Interleukin-7 Gene-Modified Dendritic Cells Reduce Pulmonary Tumor Burden in Spontaneous Murine Bronchoalveolar Cell Carcinoma

Sherven Sharma, Raj K. Batra, Seok Chul Yang, Sven Hillinger, L. I. Zhu, Kimberly Calica Atianzar, Robert M. Strieter, Karen Riedl, Min Huang, Steven M. Dubinett

Research output: Contribution to journalArticlepeer-review

33 Scopus citations

Abstract

The antitumor efficiency of dendritic cells transduced with an adenovirus vector expressing interleukin (IL)-7 (DC-AdIL-7) was evaluated in a murine model of spontaneous bronchoalveolar cell carcinoma.

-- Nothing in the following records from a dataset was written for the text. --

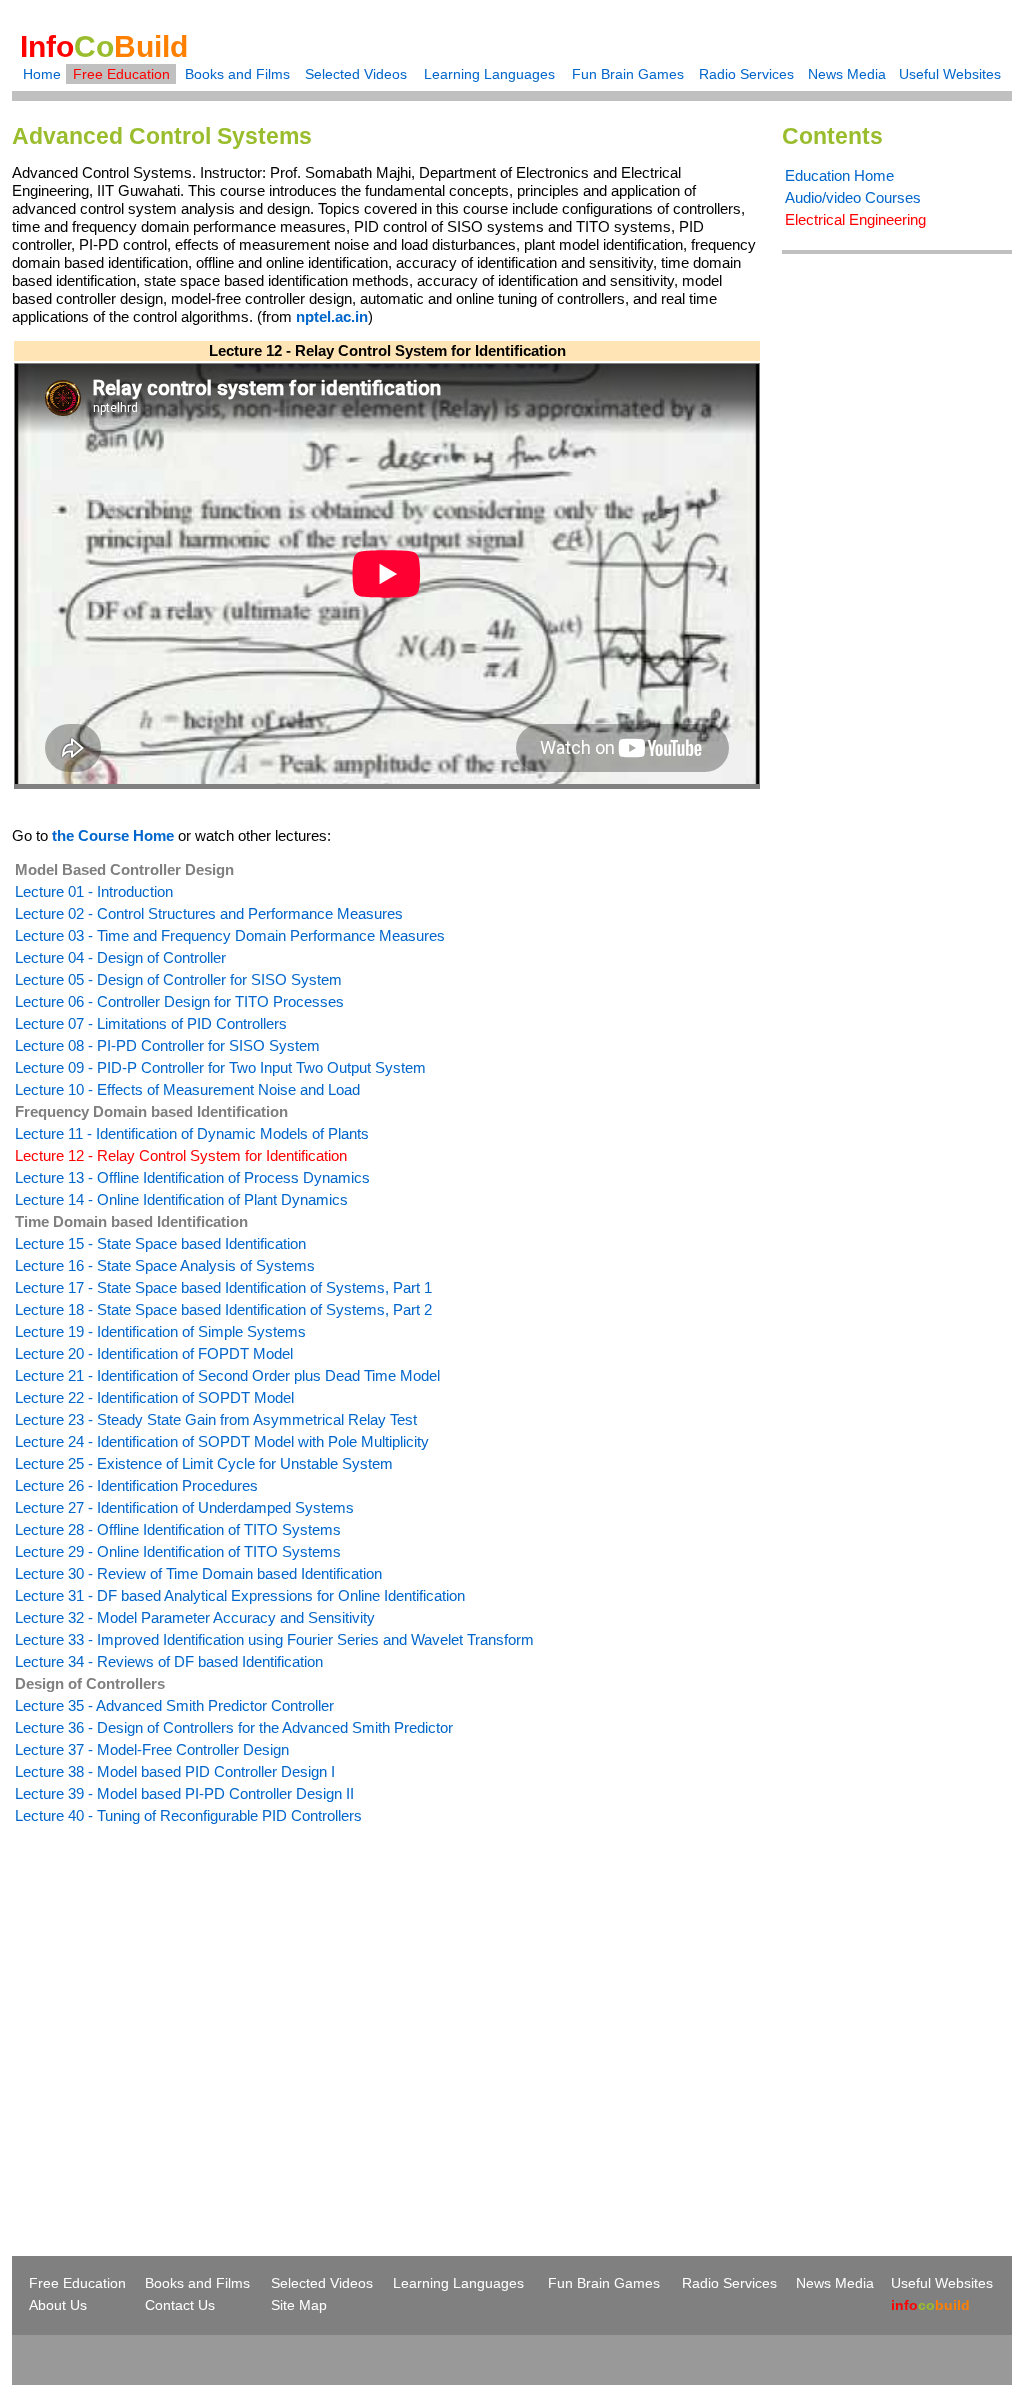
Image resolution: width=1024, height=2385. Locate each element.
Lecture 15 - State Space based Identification (160, 1243)
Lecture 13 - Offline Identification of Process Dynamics (192, 1177)
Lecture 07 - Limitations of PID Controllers (151, 1023)
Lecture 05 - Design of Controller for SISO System (178, 979)
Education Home (839, 175)
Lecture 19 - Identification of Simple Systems (160, 1331)
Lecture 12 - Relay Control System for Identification (181, 1155)
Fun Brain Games (628, 74)
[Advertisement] (180, 2004)
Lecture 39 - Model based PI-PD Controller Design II (184, 1793)
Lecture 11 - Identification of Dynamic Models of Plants (192, 1133)
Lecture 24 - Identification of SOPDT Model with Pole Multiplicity (222, 1441)
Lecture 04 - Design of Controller (120, 957)
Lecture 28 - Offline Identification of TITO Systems (178, 1529)
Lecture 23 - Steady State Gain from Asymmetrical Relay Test (216, 1419)
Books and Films (237, 74)
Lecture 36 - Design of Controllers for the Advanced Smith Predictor (234, 1727)
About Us (58, 2305)
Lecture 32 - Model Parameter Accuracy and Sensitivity (195, 1617)
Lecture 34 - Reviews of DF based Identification (169, 1661)
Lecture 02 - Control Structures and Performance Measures (209, 913)
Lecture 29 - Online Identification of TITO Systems (178, 1551)
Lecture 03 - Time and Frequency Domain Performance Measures (230, 935)
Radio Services (746, 74)
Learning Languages (489, 74)
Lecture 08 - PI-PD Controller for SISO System (167, 1045)
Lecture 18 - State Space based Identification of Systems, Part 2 (223, 1309)
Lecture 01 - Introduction (94, 891)
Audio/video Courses (853, 197)
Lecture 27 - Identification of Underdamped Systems (184, 1507)
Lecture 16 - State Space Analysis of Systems (165, 1265)
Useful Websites (950, 74)
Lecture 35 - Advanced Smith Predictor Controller (174, 1705)
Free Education (121, 74)
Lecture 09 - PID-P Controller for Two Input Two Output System (220, 1067)
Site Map (299, 2305)
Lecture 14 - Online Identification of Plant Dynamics (181, 1199)
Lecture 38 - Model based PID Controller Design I (175, 1771)
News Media (847, 74)
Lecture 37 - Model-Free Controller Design (152, 1749)
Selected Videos (356, 74)
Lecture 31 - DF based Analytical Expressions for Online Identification (240, 1595)
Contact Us (180, 2305)
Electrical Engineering (855, 219)
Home (42, 74)
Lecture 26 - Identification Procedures (136, 1485)
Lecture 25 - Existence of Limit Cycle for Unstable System (204, 1463)
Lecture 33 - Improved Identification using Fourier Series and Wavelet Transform (274, 1639)
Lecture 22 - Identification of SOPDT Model (154, 1397)
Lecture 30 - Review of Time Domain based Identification (198, 1573)
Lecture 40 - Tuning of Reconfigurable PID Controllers (188, 1815)
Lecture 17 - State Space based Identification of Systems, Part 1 (223, 1287)
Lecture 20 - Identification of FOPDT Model (154, 1353)
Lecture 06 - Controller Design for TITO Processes (179, 1001)
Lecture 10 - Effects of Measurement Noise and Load (187, 1089)
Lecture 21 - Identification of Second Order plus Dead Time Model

These transgenic mice (CC-10 TAg), expressing the SV40 large T antigen under the Clara cell promoter, develop bilateral multifocal pulmonary adenocarcinomas and die at 4 months as a result of progressive pulmonary tumor burden. Injection of DC-AdIL-7 in the axillary lymph node region (ALNR) weekly for 3 weeks led to a marked reduction in tumor burden with extensive lymphocytic infiltration of the tumors and enhanced survival. The antitumor responses were accompanied by the enhanced elaboration of interferon (IFN)-γ and IL-12 as well as an increase in the antiangiogenic chemokines, IFN-γ-inducible protein 10 (IP-10/CXCL10) and monokine induced by IFN-γ (MIG/CXCL9). In contrast, production of the immunosuppressive mediators IL-10, transforming growth factor (TGF)-β, prostaglandin E2 (PGE2), and the proangiogenic modulator vascular endothelial growth factor (VEGF) decreased in response to DC-AdIL-7 treatment. Significant reduction in tumor burden in a model in which tumors develop in an organ-specific manner provides a strong rationale for further evaluation of DC-AdIL-7 in regulation of tumor immunity and its use in lung cancer genetic immunotherapy.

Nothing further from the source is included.